I'm writing a C program that outputs to stdout
and errors to stderr
. The program takes a command such as:
./myprogram function_to_run file_to_read
My program can either output to stdout
or be directed to output a file, but it must not be redirected to /dev/null
. For example:
./myprogram function_to_run file_to_read //OK
./myprogram function_to_run file_to_read > file.txt //OK
./myprogram function_to_run file_to_read > /dev/null // NOT OK, should produce error in stderr
I tried to use isatty(1)
, but it only can detect if stdout
is outputting to a terminal. Therefore, it fails for the case where stdout
is redirected to a file, which is acceptable in my case
Is there a way to check for this in C? If not, any suggestion how I could check for the /dev/null scenario?
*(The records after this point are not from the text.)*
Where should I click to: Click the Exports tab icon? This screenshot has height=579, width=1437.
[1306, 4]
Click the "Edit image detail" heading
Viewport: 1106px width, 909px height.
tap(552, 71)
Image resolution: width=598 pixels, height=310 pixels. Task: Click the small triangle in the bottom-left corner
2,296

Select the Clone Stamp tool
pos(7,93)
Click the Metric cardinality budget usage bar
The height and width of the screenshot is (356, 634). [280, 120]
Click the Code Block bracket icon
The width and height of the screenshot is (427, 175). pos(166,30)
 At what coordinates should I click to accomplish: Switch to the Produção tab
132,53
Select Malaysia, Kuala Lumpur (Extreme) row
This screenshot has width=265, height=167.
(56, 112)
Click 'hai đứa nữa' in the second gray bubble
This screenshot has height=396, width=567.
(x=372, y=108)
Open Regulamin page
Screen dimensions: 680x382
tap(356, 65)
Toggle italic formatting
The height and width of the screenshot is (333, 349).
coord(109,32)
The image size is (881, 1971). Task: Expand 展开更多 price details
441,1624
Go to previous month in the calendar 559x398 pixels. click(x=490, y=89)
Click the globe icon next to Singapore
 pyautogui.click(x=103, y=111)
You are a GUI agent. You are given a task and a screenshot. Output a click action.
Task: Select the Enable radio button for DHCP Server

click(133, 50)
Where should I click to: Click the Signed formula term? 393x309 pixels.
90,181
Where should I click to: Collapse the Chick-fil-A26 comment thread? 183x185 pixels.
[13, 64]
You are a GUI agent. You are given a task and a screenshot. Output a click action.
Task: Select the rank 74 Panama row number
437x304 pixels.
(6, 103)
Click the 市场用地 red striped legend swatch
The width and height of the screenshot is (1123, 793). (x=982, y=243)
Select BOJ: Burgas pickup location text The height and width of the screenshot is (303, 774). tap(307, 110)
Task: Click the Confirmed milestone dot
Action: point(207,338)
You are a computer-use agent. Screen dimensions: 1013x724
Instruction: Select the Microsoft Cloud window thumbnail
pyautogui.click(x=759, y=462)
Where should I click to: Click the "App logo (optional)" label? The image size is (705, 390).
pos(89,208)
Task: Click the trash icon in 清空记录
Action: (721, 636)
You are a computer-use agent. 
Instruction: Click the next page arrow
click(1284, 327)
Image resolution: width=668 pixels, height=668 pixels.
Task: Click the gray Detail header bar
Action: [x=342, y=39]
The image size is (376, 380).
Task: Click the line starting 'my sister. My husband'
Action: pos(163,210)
If you are only interested in *nix systems then one solution is to check what /proc/self/fd/1
is linked to. Below is a sample program that does that (error checking omitted for brevity).
#include <stdio.h>
#include <unistd.h>
#include <string.h>
#include <assert.h>
int main (void)
{
char link[256];
ssize_t rval;
rval = readlink("/proc/self/fd/1", link, sizeof(link));
link[rval] = '\0';
if (!strcmp(link, "/dev/null")) {
assert(!"Redirect to /dev/null not allowed!");
} else {
printf("All OK\n");
}
return 0;
}
Sample test runs:
$ ./a.out
All OK
$ ./a.out > some_file
$ cat some_file
All OK
$ ./a.out > /dev/null
a.out: test.c:14: main: Assertion `!"Redirect to /dev/null not allowed!"' failed.